Rational Drug Design Rdd Biology Essay



Heterocycles by far are the largest classical divisions of organic chemistry and are of immerse importance biologically and industrially. The majority of pharmaceuticals and biologically active agrochemicals are heterocycle while countless additives and modifiers used in industrial application ranging for cosmetics, reprography, information storage and plastics are heterocycle in nature. One striking structural feature inherent to heterocycles, which continue to be exploited is their ability to manifest substituent's around a core scaffold i.e. benzimidazole.

Benzimidazole is important heterocyclic compound formed by the fusion of benzene ring with imidazole ring containing nitrogen, oxygen,sulphur and its derivatives are of broad interest since their biological activity and clinical applications.

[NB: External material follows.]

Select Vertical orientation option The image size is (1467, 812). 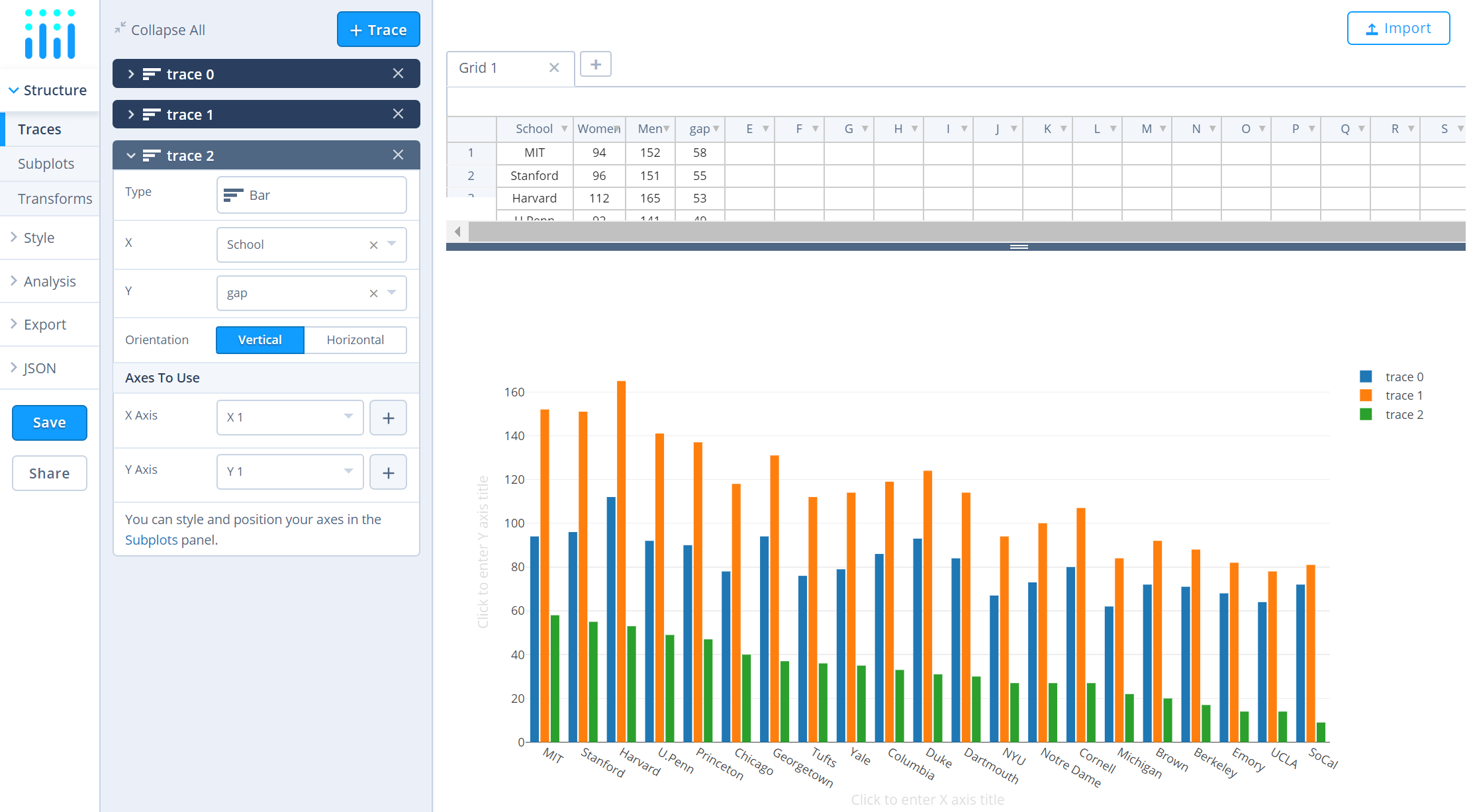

Benzimidazole and its derivatives are most extensively studied class of bioactive molecules. Their importance is due to their versatile application in the field of drugs and pharmaceuticals as well as in chemical systems1. Thiabendazole 1, which is a benzimidazole analogue, is mainly used as antihelmintic5. They exhibit significant activity against several viruses including RNA2, herpes3, and HIV4. Moreover, some benzimidazole derivatives have been demonstrated to be potent antimicrobial6 and topoisomerase-1 inhibitors7, anti hepatitis-C virus agents8 and anticancer agents9.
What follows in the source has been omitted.